Analytics general manager Rob Thomas, who announced the reorg, has been uniformly described to me by IBMers from that division as "an idiot," which may be some internal IBM technical term, I don't know.
The reorg, which tellingly requires some orthodox Jewish IBMers working in Israel to reverse history and relocate to either Germany or Poland, will inevitably result in a significant reduction in head count yet not have to be accounted for as one. These are stealth layoffs.
Remember that the future of IBM is supposed to be all about CAMSS (cloud, analytics, mobile, security, social) and analytics is the A in CAMSS. In one moment IBM says analytics is strategic, that they are investing and hiring in the area, yet at the same time the company is taking actions that will inevitably lead to the loss of at least some employees who are vital to the unit.
It's the blindness of this reorg that amazes me.
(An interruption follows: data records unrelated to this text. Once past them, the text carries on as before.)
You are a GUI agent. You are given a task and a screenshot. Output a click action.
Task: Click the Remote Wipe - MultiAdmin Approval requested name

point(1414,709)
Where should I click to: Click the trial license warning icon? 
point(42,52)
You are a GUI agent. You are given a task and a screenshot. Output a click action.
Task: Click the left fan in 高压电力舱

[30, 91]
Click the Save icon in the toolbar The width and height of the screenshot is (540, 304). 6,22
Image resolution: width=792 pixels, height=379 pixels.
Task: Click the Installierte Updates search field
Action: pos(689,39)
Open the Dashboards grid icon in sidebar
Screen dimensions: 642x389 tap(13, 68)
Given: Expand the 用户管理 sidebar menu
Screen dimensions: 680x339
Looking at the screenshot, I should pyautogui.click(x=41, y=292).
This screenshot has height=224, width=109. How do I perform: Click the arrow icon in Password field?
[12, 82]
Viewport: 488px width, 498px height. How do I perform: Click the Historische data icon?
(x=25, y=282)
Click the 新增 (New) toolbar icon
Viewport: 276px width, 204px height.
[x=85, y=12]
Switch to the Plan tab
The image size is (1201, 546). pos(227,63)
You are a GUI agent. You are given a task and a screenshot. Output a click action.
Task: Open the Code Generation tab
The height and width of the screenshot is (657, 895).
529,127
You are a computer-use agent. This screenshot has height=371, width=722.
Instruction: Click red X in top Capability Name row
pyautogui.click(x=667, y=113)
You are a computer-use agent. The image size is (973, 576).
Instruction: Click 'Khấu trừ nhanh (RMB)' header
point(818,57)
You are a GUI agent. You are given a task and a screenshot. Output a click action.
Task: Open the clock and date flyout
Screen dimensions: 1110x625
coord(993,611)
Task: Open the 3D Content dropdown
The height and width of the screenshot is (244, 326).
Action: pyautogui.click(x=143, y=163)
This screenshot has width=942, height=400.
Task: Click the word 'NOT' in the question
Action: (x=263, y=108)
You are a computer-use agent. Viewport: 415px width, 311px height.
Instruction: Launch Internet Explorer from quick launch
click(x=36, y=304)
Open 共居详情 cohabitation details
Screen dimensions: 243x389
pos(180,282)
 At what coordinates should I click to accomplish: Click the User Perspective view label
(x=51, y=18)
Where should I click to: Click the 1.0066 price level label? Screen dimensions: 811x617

Heads will go no matter what, but in this case the specific heads won't be decided by the company but by the workers, themselves. The best workers will be the most employable and therefore the quickest to go. If analytics is so strategic how can IBM allow that to happen?
I believe I know what's happening here. Years of layoffs and unfilled positions at IBM mean that pretty much everyone remaining who isn't in management is already very good at their jobs. There is no more fat to cut. So why not leave it up to the employees, themselves, especially if the gambit will result in very low separation expenses?
It is unlikely that any of the IBMers who are lost in this reorg will be replaced. Rather, as has become the norm at IBM in recent years, those who are left will be expected to pick up the slack.
Yes, but what about CAMSS? What about analytics being so strategic to the future of IBM?
In order to understand that we have to also understand who is IBM's customer. Peter Drucker wrote that the purpose of the corporation is "to find a customer." Well who is IBM's customer if the company is effectively cutting one of the divisions it is relying upon for future growth?
IBM's customer is Wall Street.
IBM's products are earnings-per-share, dividends, and share buy-backs, not hardware, software or computer services.
This morning I took a quick look at IBM's 1Q16 statement. It was interesting what was stated, how it was stated, and what was not stated. They signed $4.2 billion in Analytics and $2.6 billion in Cloud business. The rest of CAMSS was puny. If Analytics is doing better than the rest, why mess with it? How many billions have they spent to make $11 billion a year on cloud?IBM has mostly reported revenue. Part of the company's sales culture, it is what you sign in deals that matters. But how much profit is each division making? That is how most companies are managed. IBM's big money maker is services and that is losing business. IBM wants to keep Wall Street off the scent and keeping reported earnings up is critical. So they're cutting deep with no severance. This is all about buying time until the new business gains traction. However if the new business doesn't make as much profit, that is going to be a big problem.This is a very scary gamble for IBM.
What this analytics reorg means is that IBM can't see a way to reach its near-term Wall Street product objectives without cutting heads in analytics. The division was built up in anticipation of certain sales and profit targets, those targets have not been reached, so IBM will cut expenses until the numbers look right. Forget that this reorg will actually result in less - not more - work being done. Forget that it makes even less likely IBM achieving its goals for analytics. Forget all of that.
What it means is the A in CAMSS has already failed. That's my understanding.